Racetracks Could Open in Both Districts in Less Than Two Years

Only the sign remains at the site of the Randall “Doc” James Racetrack on St. Croix as VIGL applies for permits to rebuild. (photo by Susan Ellis.)

If government agencies meet deadlines, the Clinton Phipps Racetrack on St. Thomas and the Randall “Doc” James Racetrack on St. Croix could be running live horse races and casinos within 22 months.

The reasons for the holdups are different for each island, according to Ted Schieffer, vice president of operations for VIGL.

On St. Croix, land needs to be rezoned as maritime instead of aviation for the Federal Aviation Agency, an issue that has been going on for years. In March, the V.I. Port Authority stated it would transfer the racetrack’s real estate from its aviation division to its marine division.
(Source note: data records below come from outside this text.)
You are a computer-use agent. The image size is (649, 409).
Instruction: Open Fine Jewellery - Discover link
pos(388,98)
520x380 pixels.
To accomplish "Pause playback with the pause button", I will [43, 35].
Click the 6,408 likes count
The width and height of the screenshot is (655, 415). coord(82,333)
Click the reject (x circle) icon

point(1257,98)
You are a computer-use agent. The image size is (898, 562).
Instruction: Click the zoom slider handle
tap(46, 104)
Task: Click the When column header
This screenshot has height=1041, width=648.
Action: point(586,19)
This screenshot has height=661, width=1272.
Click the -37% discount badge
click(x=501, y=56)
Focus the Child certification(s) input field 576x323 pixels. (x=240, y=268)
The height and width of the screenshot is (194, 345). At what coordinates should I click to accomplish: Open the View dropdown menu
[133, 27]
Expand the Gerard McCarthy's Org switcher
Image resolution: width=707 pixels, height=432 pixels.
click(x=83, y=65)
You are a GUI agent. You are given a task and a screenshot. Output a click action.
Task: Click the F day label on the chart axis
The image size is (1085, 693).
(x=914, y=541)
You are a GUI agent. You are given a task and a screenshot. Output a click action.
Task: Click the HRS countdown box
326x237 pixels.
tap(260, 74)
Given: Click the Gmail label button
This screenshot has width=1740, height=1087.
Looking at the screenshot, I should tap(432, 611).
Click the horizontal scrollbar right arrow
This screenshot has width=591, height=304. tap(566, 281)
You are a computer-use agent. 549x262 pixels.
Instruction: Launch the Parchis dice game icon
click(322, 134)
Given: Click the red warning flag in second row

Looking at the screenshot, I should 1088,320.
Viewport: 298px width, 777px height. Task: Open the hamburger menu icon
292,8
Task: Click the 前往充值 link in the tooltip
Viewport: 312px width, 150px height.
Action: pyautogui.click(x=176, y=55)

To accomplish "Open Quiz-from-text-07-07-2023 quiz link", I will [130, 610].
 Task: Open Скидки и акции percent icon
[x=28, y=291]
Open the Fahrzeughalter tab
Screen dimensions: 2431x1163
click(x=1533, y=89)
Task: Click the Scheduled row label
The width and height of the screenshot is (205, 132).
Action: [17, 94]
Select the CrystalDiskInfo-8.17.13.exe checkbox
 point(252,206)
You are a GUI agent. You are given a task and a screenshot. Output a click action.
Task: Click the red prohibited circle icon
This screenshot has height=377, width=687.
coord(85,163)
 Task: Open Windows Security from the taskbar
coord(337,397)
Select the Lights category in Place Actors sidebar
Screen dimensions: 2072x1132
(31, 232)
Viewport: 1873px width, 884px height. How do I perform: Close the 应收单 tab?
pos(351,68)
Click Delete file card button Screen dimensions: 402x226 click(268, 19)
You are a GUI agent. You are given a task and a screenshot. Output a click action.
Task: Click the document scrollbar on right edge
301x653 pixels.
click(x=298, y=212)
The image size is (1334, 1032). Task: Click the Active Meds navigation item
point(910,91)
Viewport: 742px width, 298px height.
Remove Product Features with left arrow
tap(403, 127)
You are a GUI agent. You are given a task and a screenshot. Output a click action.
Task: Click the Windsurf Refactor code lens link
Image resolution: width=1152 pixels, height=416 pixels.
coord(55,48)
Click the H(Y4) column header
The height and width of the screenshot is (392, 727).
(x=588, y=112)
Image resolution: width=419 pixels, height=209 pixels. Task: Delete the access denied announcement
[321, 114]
Schieffer said the governor and the Port Authority are due to meet on Sept. 15 and could wrap up that loose end.

On St. Thomas, VIGL can’t move forward before the Board of Land Use within the Department of Planning and Natural Resources accepts VIGL’s environmental plan for the wetlands on the racetrack property. Schieffer believes VIGL’s plan is thorough, contains a sufficient number of environmental studies and will be approved by the board when they meet on Sept. 13.

“We’ve got to get in there and make things good for the horses and St. Croix,” Schieffer said.

Then, with the final selection of a contractor, they will be ready to go. Both properties have been leveled, and the land is being elevated for the placement of barns on St. Thomas and St. Croix.

Although VIGL would like to reopen both facilities around the same time, there is more work to be done on St. Croix than on St. Thomas. The facilities will be mirror images of each other. Both will have a barn, a casino with 200 slot machines, a grandstand seating 2,500 people, areas for special events and, of course, the horse racing. In total, the facilities will hold between 6,000 and 7,000 people.

“What everybody is missing is that we are trying to build two amazing facilities – for entertainment, shows, banquets, and residents are suffering because we can’t complete them,” Schieffer said.

VIGL signed a 20-year lease agreement with the V.I. government in 2016 to market and hold horse races in the territory. They committed to a $27 million investment and have spent around $5 million already on repairs and land purchase. The casinos must be built and a racino license issued before the franchise agreement starts.